Davy, which is authorised and regulated by the Central Bank of Ireland, is acting exclusively for the Independent Committee and no one else in connection with this announcement and will not be responsible to anyone other than the Independent Committee for providing the protections afforded to clients of Davy nor for providing advice in connection with this announcement or any matter referred to herein

Dealing Disclosure Requirements

Under the provisions of Rule 8.3 of the Irish Takeover Rules, if any person is, or becomes, 'interested' (directly or indirectly) in 1 per cent. or more of any class of 'relevant securities' of Dragon Oil, all 'dealings' in any 'relevant securities' of Dragon Oil (including by means of an option in respect of, or a derivative referenced to, any such 'relevant securities') must be publicly disclosed by not later than 3:30 pm (Irish time) on the 'business day' following the date of the relevant transaction. This requirement will continue until the date on which the Offer becomes effective or on which the 'offer period' otherwise ends. If two or more persons co-operate on the basis of any agreement, either express or tacit, either oral or written, to acquire an 'interest' in 'relevant securities' of Dragon Oil, they will be deemed to be a single person for the purpose of Rule 8.3 of the Irish Takeover Rules.

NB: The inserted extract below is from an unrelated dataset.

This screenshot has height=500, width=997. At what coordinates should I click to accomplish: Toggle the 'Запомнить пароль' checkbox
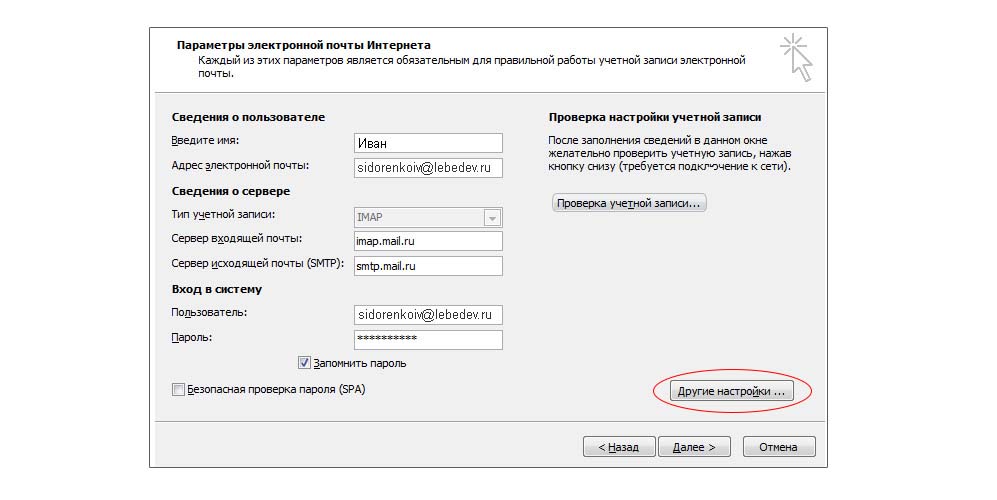click(305, 363)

Under the provisions of Rule 8.1 of the Irish Takeover Rules, all 'dealings' in 'relevant securities' of Dragon Oil by ENOC, or by any party 'acting in concert' with either of them, must also be disclosed by no later than 12 noon (Irish time) on the 'business day' following the date of the relevant transaction.

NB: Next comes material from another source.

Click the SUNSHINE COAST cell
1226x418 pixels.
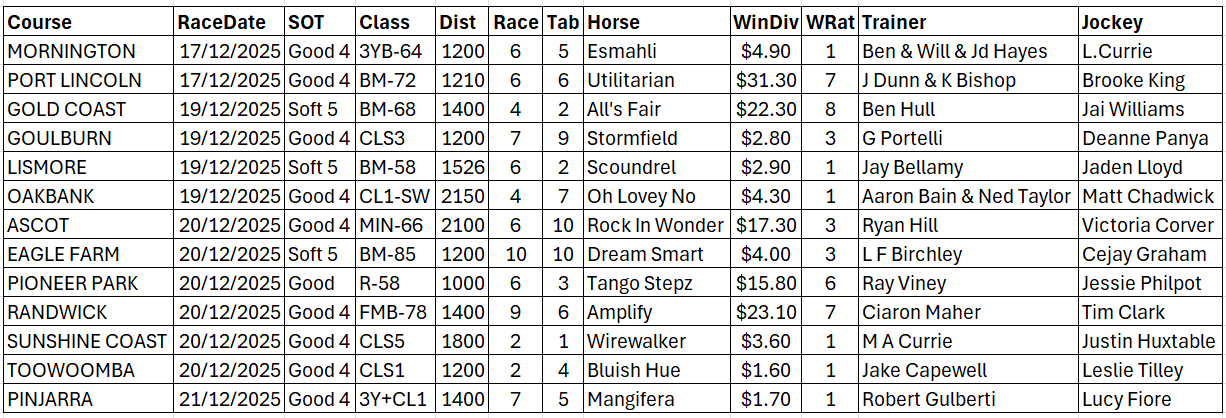(87, 341)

A disclosure table, giving details of the companies in whose 'relevant securities' 'dealings' should be disclosed, can be found on the Panel's website at www.irishtakeoverpanel.ie.

'Interests in securities' arise, in summary, when a person has long economic exposure, whether conditional or absolute, to changes in the price of securities. In particular, a person will be treated as having an 'interest' by virtue of the ownership or control of securities, or by virtue of any option in respect of, or derivative referenced to, securities.

Terms in quotation marks are defined in the Irish Takeover Rules, which can be found on the Panel's website. If you are in any doubt as to whether you are required to disclose a dealing under Rule 8, please consult the Panel's website at www.irishtakeoverpanel.ie or contact the Panel on telephone number +353 1 678 9020 or fax number +353 1 678 9289.